By Charles Tang

As the Obama administration is preparing its “Pivot to the Pacific,” China is continuing to build its long-standing commercial alliance with Latin America and the Caribbean by charming the region with trade and investments.

Between 2000 and 2012, trade between China and Latin America grew by 2,550 percent from little over $10 billion to $255.5 billion. Trade between Brazil, the region’s giant and fellow BRICS member, and China, leaped from $6.5 billion in 2003 to $77 billion by the end of 2011 and $75 billion in 2012.

China became Brazil’s largest export destination in 2009 and in 2010 was Brazil’s most important source of imports and its main direct foreign investor. Chinese investments in Brazilian assets surpassed $20 billion in 2010 from a negligible accumulated sum of $292 million only one year before.

Latin America and China’s economies are complementary. Brazil, like much of Latin America, has insufficient internal savings to finance increases in export production and job creation or to build the infrastructure it needs. China has abundant capital, but needs the plentiful strategic resources that Brazil has.

Brazil and Latin America could have received even greater volumes of investments if it were not for some misguided protectionist policies implemented by some of the region’s leaders. As students, many of these leaders were left-leaning revolutionaries, which tends to make them hostile toward the free market.

The interdependency of China and Latin America is also amplified by China’s limited cultivable land. Presently, China uses 140 million hectares for agricultural production, down from the 142 hectares it had only five years ago. This reduction is due to urban expansion and growing industrial parks. Brazil, on the other hand has unused agricultural land that equals all the cultivable land area in use by China, and that’s excluding Brazil’s Amazon rainforest and other environmentally protected areas. Thus, Brazilian and Latin American food exports to China help guarantee the food security of the Chinese people.

Eighty million hectares of land are planted on by Brazil and almost 200 million hectares are used as pasture to support its herds of cattle that exceeds the Brazilian population of 195 million.
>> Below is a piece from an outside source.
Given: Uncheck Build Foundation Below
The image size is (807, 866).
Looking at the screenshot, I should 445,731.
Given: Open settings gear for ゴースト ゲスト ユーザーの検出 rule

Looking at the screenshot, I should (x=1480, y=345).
Most Latin countries are sparsely populated and have an abundance of available arable land. Chinese visitors to Brazil are astonished when they drive for hours in the countryside and do not come across a single person or even cattle.

Brazil is becoming an increasingly important breadbasket to a hungry world. Brazilian agriculture is based on large-scale mechanized production with some growers individually cultivating more than 350,000 hectares of soybean fields—the  size of a small European country. Brazil’s excellent agricultural research institute, the Empresa Brasileira de Pesquisa Agropecuária (EMBRAPA), has greatly contributed to the country’s efficient crop production. China’s agricultural production, on the other hand, is largely dependent on small-scale individual farmers and does not enjoy efficiencies of scale.
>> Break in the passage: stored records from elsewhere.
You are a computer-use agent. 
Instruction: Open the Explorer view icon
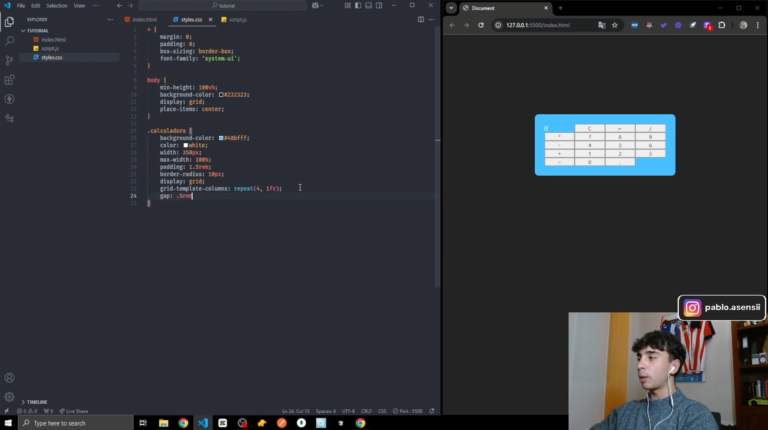click(10, 22)
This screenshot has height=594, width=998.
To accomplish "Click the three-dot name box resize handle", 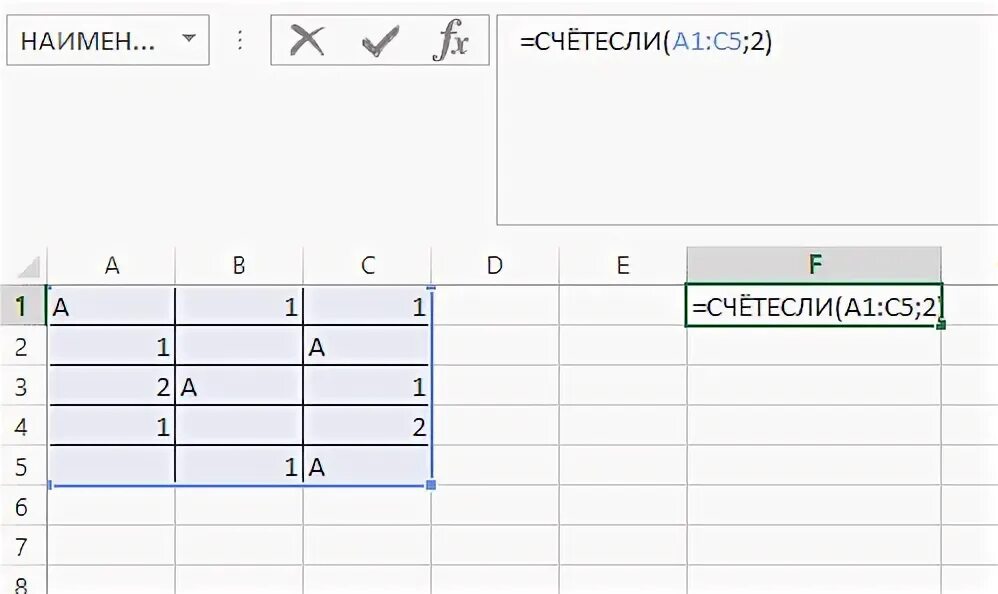I will point(240,41).
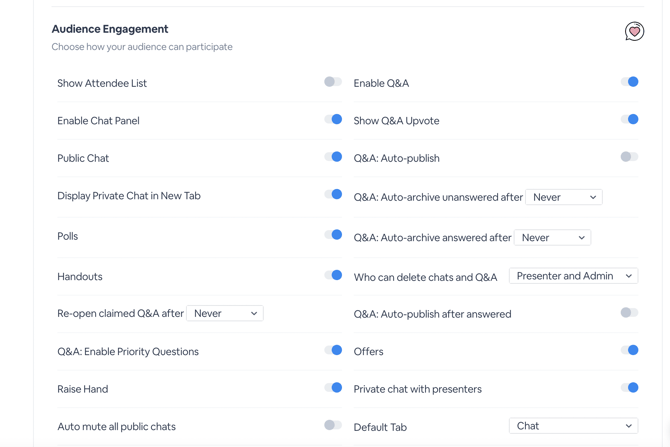
Task: Turn off the Offers toggle
Action: point(629,351)
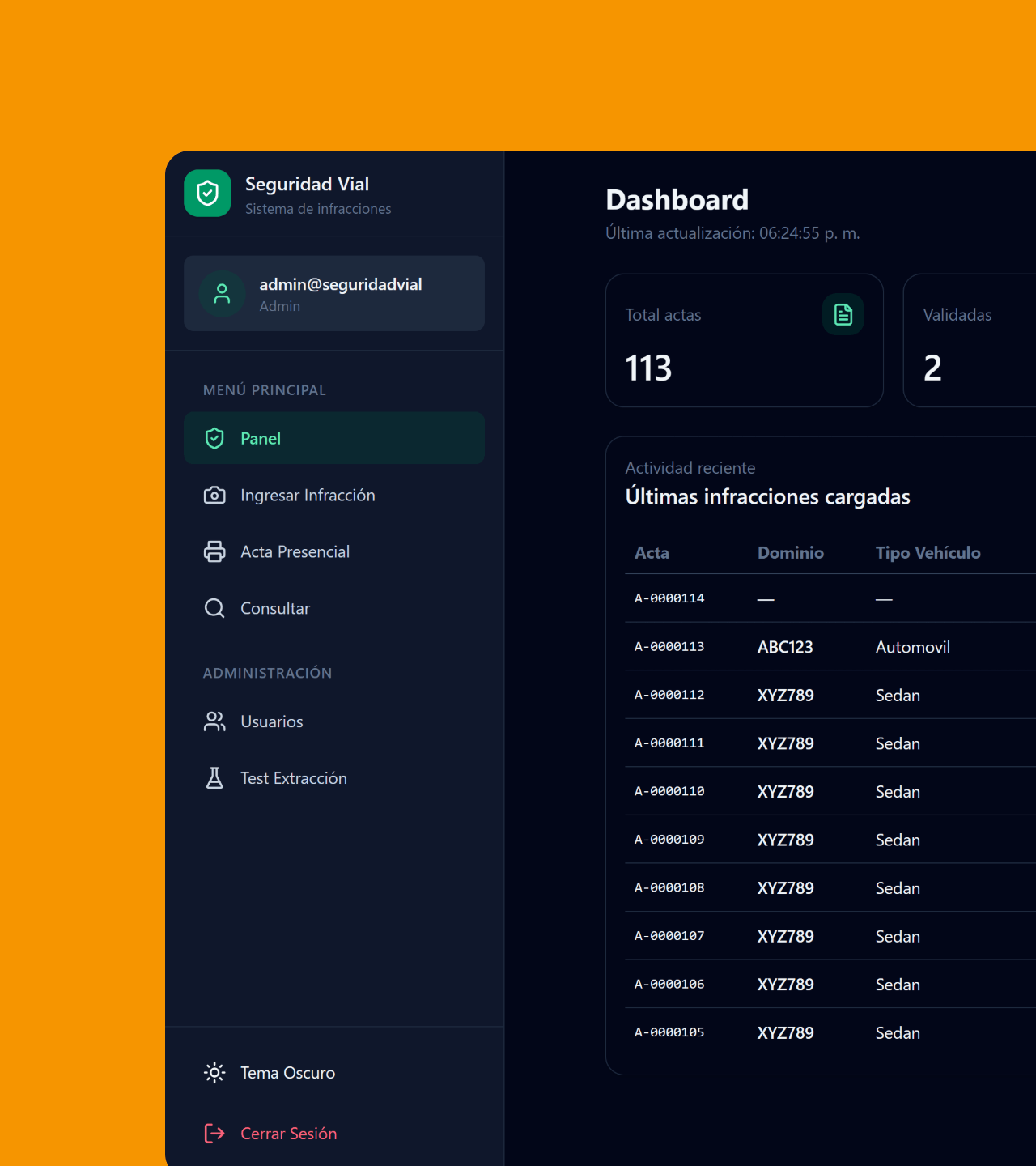
Task: Click the document icon on Total actas card
Action: (x=843, y=314)
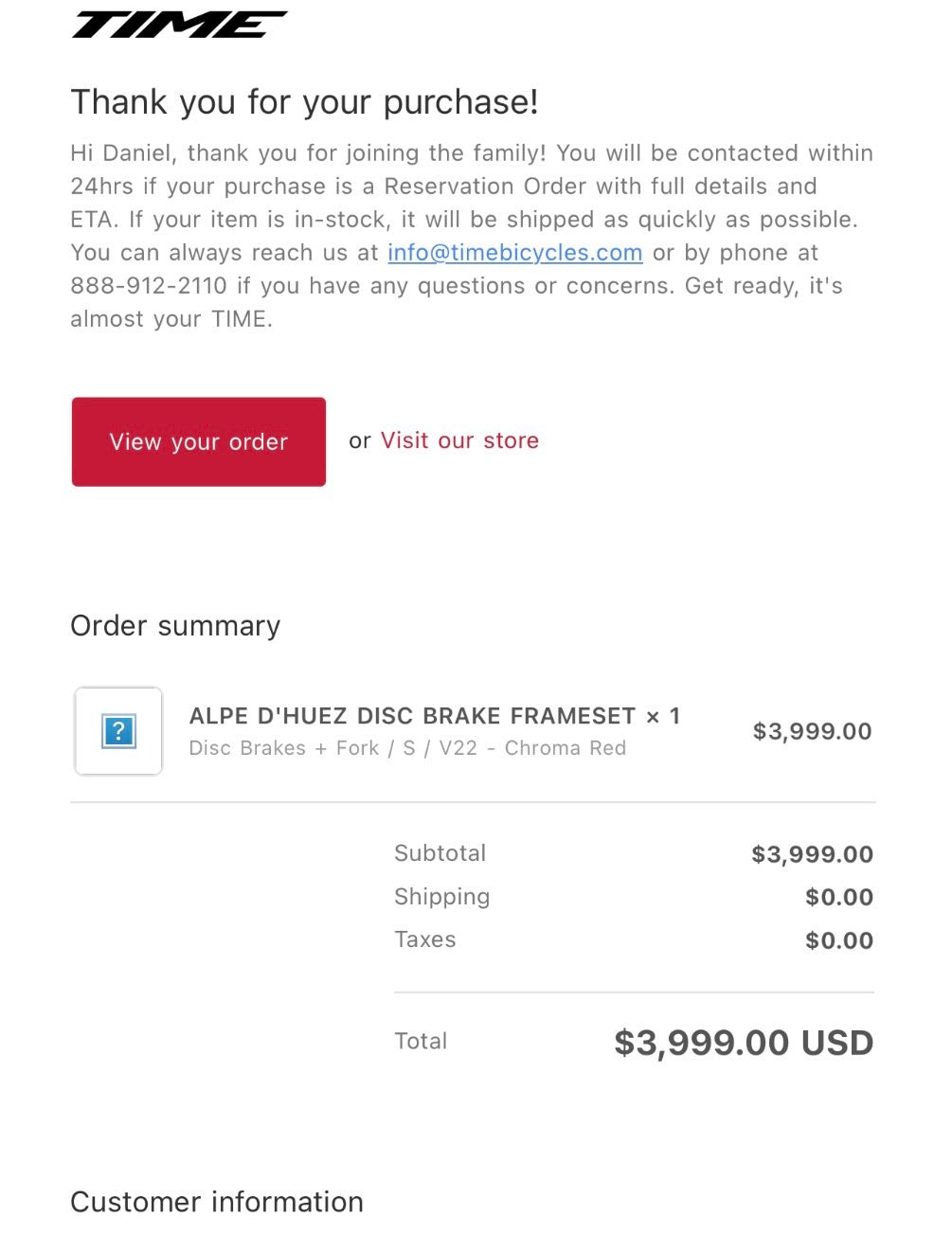Image resolution: width=952 pixels, height=1234 pixels.
Task: Open the info@timebicycles.com email link
Action: tap(514, 253)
For years, Americans have bought agricultural land in Brazil for soybean cultivation at a fraction of U.S. land prices. When the Chinese became interested in buying land, Brazil  introduced a limit on foreign land purchases at 5,000 hectares.

Even Latin countries that are participants in the Trans Pacific Partnership (TPP) signed free trade agreements with China, as Chile and Peru did in 2009 and in 2010, respectively. The recent $30 billion currency swap between Brazil and China is not the first in Latin America, and will further strengthen China-Latin relations. Currency swaps with other countries in the region are on the horizon.

China’s massive investments in Africa’s infrastructure were an eye-opener for a Latin America in need of adequate infrastructure to further its economic advancement. While Africa’s old colonial masters stripped the continent of its wealth and left it as a “lost continent” for many decades, the large influx of Chinese capital contributed to the continent’s rise as a “continent of hope.” Eight of the fastest growing economies last year were African countries that received substantial Chinese investments.

China has lifted almost 800 million of its citizens from poverty, and exports to China helped former Brazilian president Luiz Inácio Lula da Silva promote the social inclusion of almost 40 million Brazilians who used to live without electricity, water, and food. Hundreds of millions of Africans have also escaped poverty as their countries’ economies surged on the back of Chinese investments.

Unlike Western aid that sometimes ends up in private Swiss bank accounts, China has invested in African infrastructure and, in particular, has built schools. However, it is Latin America and the Caribbean that received the largest amount of Chinese investments—an accumulated sum of more than $200 billion. The recent summit between Chinese leader Xi Jinping and President Obama was preceded by Jinping’s visit to several key Caribbean and Latin nations that are eager for more Chinese investments. Chinese money has no strings attached other than the price of goods and the terms of trade.

Although the numbers of the “Brazil China Strategic and Commercial Alliance,” are already impressive, this relationship is still in its inception. Partnerships with Chinese companies will certainly be crucial to the present Brazilian stimulus package for infrastructure construction, which includes includes investments of over $74 billion in railways and highways, $26 billion in ports, and more than $11 billion in airports.



Charles Tang is chairman of the Brazil-China Chamber of Commerce & Industry.